What this task involves:
The records below are to be retyped in full. Keep every word.

┄┄┄┄┄┄┄┄┄┄

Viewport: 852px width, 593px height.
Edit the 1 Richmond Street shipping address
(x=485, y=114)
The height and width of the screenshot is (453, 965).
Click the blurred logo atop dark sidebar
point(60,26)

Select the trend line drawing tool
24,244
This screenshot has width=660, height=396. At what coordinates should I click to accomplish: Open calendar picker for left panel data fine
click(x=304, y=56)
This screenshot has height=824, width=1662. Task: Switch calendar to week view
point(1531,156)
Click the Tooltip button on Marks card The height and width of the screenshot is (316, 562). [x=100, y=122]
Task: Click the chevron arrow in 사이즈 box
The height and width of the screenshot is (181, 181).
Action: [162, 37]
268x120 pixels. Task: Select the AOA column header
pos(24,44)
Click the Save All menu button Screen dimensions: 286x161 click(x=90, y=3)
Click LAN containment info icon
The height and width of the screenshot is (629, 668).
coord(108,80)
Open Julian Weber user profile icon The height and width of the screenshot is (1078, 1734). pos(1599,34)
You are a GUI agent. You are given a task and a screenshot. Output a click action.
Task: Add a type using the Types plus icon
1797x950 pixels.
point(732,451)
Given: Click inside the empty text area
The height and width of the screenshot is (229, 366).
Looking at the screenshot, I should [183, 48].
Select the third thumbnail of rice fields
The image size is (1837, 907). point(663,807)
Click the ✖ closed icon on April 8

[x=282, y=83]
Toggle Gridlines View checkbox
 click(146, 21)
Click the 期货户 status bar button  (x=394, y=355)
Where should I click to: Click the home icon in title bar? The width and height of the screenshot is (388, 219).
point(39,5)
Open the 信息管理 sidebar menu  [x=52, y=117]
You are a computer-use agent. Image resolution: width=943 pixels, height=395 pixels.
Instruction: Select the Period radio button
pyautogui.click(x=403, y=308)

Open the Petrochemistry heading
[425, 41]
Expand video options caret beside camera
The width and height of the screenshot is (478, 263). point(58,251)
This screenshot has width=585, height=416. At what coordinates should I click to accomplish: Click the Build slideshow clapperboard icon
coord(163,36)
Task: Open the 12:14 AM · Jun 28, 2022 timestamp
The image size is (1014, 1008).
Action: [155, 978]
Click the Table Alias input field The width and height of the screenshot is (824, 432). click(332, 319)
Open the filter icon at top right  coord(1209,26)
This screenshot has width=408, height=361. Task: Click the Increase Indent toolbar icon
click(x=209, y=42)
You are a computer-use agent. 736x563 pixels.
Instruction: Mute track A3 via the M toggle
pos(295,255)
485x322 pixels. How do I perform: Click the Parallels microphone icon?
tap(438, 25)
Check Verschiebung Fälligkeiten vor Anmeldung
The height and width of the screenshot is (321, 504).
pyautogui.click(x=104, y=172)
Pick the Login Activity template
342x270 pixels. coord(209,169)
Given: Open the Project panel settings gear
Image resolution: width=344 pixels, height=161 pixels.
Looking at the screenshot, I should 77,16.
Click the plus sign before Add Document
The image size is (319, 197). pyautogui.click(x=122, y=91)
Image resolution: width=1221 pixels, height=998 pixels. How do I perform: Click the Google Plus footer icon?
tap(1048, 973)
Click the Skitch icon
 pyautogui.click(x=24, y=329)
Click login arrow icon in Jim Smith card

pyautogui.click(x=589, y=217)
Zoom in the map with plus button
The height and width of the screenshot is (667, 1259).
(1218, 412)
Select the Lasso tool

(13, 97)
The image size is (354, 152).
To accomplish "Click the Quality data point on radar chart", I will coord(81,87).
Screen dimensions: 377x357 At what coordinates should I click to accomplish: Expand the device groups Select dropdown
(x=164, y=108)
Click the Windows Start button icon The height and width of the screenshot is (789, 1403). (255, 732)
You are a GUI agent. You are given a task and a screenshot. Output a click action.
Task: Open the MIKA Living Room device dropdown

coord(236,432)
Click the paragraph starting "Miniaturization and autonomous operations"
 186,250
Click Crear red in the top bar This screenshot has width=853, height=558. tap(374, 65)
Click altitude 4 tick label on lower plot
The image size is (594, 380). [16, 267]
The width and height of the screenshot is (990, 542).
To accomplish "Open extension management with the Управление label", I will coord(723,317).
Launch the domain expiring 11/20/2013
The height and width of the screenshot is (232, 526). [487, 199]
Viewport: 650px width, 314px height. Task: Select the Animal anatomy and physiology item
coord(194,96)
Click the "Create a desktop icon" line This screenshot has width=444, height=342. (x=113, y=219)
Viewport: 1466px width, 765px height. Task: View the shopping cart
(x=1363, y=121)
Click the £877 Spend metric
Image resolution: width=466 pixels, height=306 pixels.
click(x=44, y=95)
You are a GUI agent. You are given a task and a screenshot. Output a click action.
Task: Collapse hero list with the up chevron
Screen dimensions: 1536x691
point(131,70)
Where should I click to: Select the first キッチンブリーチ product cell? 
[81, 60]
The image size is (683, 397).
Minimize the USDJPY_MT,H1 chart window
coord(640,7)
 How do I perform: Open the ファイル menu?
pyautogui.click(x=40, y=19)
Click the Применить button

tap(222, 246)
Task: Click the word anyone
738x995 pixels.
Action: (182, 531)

┄┄┄┄┄┄┄┄┄┄

Output:
Viewport: 852px width, 593px height.
Edit the 1 Richmond Street shipping address
(x=485, y=114)
The height and width of the screenshot is (453, 965).
Click the blurred logo atop dark sidebar
point(60,26)

Select the trend line drawing tool
24,244
This screenshot has width=660, height=396. At what coordinates should I click to accomplish: Open calendar picker for left panel data fine
click(x=304, y=56)
This screenshot has height=824, width=1662. Task: Switch calendar to week view
point(1531,156)
Click the Tooltip button on Marks card The height and width of the screenshot is (316, 562). [x=100, y=122]
Task: Click the chevron arrow in 사이즈 box
The height and width of the screenshot is (181, 181).
Action: [162, 37]
268x120 pixels. Task: Select the AOA column header
pos(24,44)
Click the Save All menu button Screen dimensions: 286x161 click(x=90, y=3)
Click LAN containment info icon
The height and width of the screenshot is (629, 668).
coord(108,80)
Open Julian Weber user profile icon The height and width of the screenshot is (1078, 1734). pos(1599,34)
You are a GUI agent. You are given a task and a screenshot. Output a click action.
Task: Add a type using the Types plus icon
1797x950 pixels.
point(732,451)
Given: Click inside the empty text area
The height and width of the screenshot is (229, 366).
Looking at the screenshot, I should [183, 48].
Select the third thumbnail of rice fields
The image size is (1837, 907). point(663,807)
Click the ✖ closed icon on April 8

[x=282, y=83]
Toggle Gridlines View checkbox
 click(146, 21)
Click the 期货户 status bar button  (x=394, y=355)
Where should I click to: Click the home icon in title bar? The width and height of the screenshot is (388, 219).
point(39,5)
Open the 信息管理 sidebar menu  [x=52, y=117]
You are a computer-use agent. Image resolution: width=943 pixels, height=395 pixels.
Instruction: Select the Period radio button
pyautogui.click(x=403, y=308)

Open the Petrochemistry heading
[425, 41]
Expand video options caret beside camera
The width and height of the screenshot is (478, 263). point(58,251)
This screenshot has width=585, height=416. At what coordinates should I click to accomplish: Click the Build slideshow clapperboard icon
coord(163,36)
Task: Open the 12:14 AM · Jun 28, 2022 timestamp
The image size is (1014, 1008).
Action: [155, 978]
Click the Table Alias input field The width and height of the screenshot is (824, 432). click(332, 319)
Open the filter icon at top right  coord(1209,26)
This screenshot has width=408, height=361. Task: Click the Increase Indent toolbar icon
click(x=209, y=42)
You are a computer-use agent. 736x563 pixels.
Instruction: Mute track A3 via the M toggle
pos(295,255)
485x322 pixels. How do I perform: Click the Parallels microphone icon?
tap(438, 25)
Check Verschiebung Fälligkeiten vor Anmeldung
The height and width of the screenshot is (321, 504).
pyautogui.click(x=104, y=172)
Pick the Login Activity template
342x270 pixels. coord(209,169)
Given: Open the Project panel settings gear
Image resolution: width=344 pixels, height=161 pixels.
Looking at the screenshot, I should 77,16.
Click the plus sign before Add Document
The image size is (319, 197). pyautogui.click(x=122, y=91)
Image resolution: width=1221 pixels, height=998 pixels. How do I perform: Click the Google Plus footer icon?
tap(1048, 973)
Click the Skitch icon
 pyautogui.click(x=24, y=329)
Click login arrow icon in Jim Smith card

pyautogui.click(x=589, y=217)
Zoom in the map with plus button
The height and width of the screenshot is (667, 1259).
(1218, 412)
Select the Lasso tool

(13, 97)
The image size is (354, 152).
To accomplish "Click the Quality data point on radar chart", I will coord(81,87).
Screen dimensions: 377x357 At what coordinates should I click to accomplish: Expand the device groups Select dropdown
(x=164, y=108)
Click the Windows Start button icon The height and width of the screenshot is (789, 1403). (255, 732)
You are a GUI agent. You are given a task and a screenshot. Output a click action.
Task: Open the MIKA Living Room device dropdown

coord(236,432)
Click the paragraph starting "Miniaturization and autonomous operations"
 186,250
Click Crear red in the top bar This screenshot has width=853, height=558. tap(374, 65)
Click altitude 4 tick label on lower plot
The image size is (594, 380). [16, 267]
The width and height of the screenshot is (990, 542).
To accomplish "Open extension management with the Управление label", I will coord(723,317).
Launch the domain expiring 11/20/2013
The height and width of the screenshot is (232, 526). [487, 199]
Viewport: 650px width, 314px height. Task: Select the Animal anatomy and physiology item
coord(194,96)
Click the "Create a desktop icon" line This screenshot has width=444, height=342. (x=113, y=219)
Viewport: 1466px width, 765px height. Task: View the shopping cart
(x=1363, y=121)
Click the £877 Spend metric
Image resolution: width=466 pixels, height=306 pixels.
click(x=44, y=95)
You are a GUI agent. You are given a task and a screenshot. Output a click action.
Task: Collapse hero list with the up chevron
Screen dimensions: 1536x691
point(131,70)
Where should I click to: Select the first キッチンブリーチ product cell? 
[81, 60]
The image size is (683, 397).
Minimize the USDJPY_MT,H1 chart window
coord(640,7)
 How do I perform: Open the ファイル menu?
pyautogui.click(x=40, y=19)
Click the Применить button

tap(222, 246)
Task: Click the word anyone
738x995 pixels.
Action: (182, 531)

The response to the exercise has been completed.